The bottom lines of overseas branches and overseas subsidiary banks also received a significant boost last year as demand for financial services rose sharply among some Asian economic standouts. The booming markets of the Association of Southeast Asian Nations (Asean) member states have thus also become a key source of profitability for major Taiwanese banks.

Insurers Strike Gold Abroad Too

On the heels of four straight years of brutal losses since the global financial crisis, the insurance industry is also this year gradually rising from its nadir on the back of overseas activity.
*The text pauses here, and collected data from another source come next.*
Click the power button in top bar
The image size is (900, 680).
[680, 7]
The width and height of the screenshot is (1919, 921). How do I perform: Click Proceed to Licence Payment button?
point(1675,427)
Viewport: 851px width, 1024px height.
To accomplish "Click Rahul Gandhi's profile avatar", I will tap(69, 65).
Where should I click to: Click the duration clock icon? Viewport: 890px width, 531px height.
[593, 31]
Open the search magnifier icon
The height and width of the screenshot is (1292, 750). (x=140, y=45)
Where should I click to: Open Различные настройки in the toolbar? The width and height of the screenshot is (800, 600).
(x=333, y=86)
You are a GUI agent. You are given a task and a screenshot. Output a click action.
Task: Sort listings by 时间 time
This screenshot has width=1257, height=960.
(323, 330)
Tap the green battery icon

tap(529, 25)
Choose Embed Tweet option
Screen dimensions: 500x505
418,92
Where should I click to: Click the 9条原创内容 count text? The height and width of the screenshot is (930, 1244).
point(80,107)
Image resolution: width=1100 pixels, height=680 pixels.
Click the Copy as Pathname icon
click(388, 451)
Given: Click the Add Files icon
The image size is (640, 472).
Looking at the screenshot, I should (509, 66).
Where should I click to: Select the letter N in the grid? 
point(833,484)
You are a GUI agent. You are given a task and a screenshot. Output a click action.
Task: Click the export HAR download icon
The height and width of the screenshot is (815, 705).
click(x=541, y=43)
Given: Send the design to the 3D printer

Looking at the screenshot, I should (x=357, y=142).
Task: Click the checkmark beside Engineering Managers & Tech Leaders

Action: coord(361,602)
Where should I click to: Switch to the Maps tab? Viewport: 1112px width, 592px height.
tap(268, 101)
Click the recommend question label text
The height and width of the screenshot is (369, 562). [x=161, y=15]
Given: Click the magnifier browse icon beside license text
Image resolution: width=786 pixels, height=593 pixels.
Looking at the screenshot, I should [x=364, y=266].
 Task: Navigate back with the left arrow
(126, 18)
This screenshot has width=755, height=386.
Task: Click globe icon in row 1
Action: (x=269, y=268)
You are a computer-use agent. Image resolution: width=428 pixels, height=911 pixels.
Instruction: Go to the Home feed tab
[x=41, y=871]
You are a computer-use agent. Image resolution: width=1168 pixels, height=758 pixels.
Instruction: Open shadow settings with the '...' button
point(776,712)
The survey results showed that Taiwanese insurers earned an average of NT$1.75 billion in after-tax profit in 2012, a significant improvement over the single-digits of the previous year or the red ink posted at the time of the financial crisis.

Life insurers emerged from the loss-making haze, largely due to the ongoing leisurely recovery underway in the U.S. and marginal improvements in the European debt situation, prompting a major sell-off of overseas assets bought at the bottom of the trough.

Insurers including Nan Shan, Fubon, Cathay and Shin Kong saw big payouts from selling off corporate bonds purchased just prior to and in the aftermath of the financial crisis. Fubon Life came out on top, with earnings last year topping NT$13 billion.

As the effects of this year's Financial Supervisory Commission decision to raise the ceilings on overseas investments and real estate investments by life insurers begin to be felt, insurers expect industry performance this year to be even better than last, perhaps officially bidding farewell to the gloom that has prevailed since the financial crisis.

Yet the massive sell-off of overseas assets by insurers and subsequent transfer of the proceeds into short-term profit vehicles has drawn the scrutiny of regulatory authorities, with even major insurance companies being examined as to whether they are maintaining the wherewithal to pay their claims obligations.

Meanwhile, as credit rating agency Taiwan Ratings notes, after weathering the financial crisis, the capital structure of Taiwan's insurance industry remains in a state of relative fragility. How companies go about capitalizing on the current moment of transition from red ink into black and strengthen their overall financial positions will be the key issue for the insurance industry going forward.